- **Dataset content**
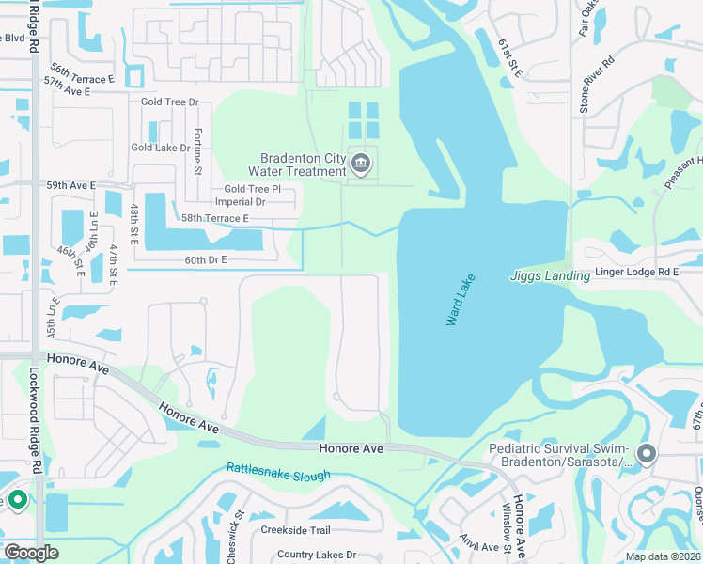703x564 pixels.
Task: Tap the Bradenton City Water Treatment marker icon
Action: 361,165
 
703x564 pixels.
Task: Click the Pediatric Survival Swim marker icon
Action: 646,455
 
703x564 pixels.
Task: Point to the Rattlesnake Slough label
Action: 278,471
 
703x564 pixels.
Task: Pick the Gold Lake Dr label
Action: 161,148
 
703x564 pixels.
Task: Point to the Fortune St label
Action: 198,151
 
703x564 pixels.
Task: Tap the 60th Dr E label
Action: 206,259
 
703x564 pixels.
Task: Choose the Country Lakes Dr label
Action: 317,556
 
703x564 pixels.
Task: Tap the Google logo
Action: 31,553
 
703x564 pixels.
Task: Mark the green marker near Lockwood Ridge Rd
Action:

- **What is needed**
Locate every line in the listing that contains the word "marker" and copy each one out in full.

- **Exercise response**
Task: Tap the Bradenton City Water Treatment marker icon
Task: Click the Pediatric Survival Swim marker icon
Task: Mark the green marker near Lockwood Ridge Rd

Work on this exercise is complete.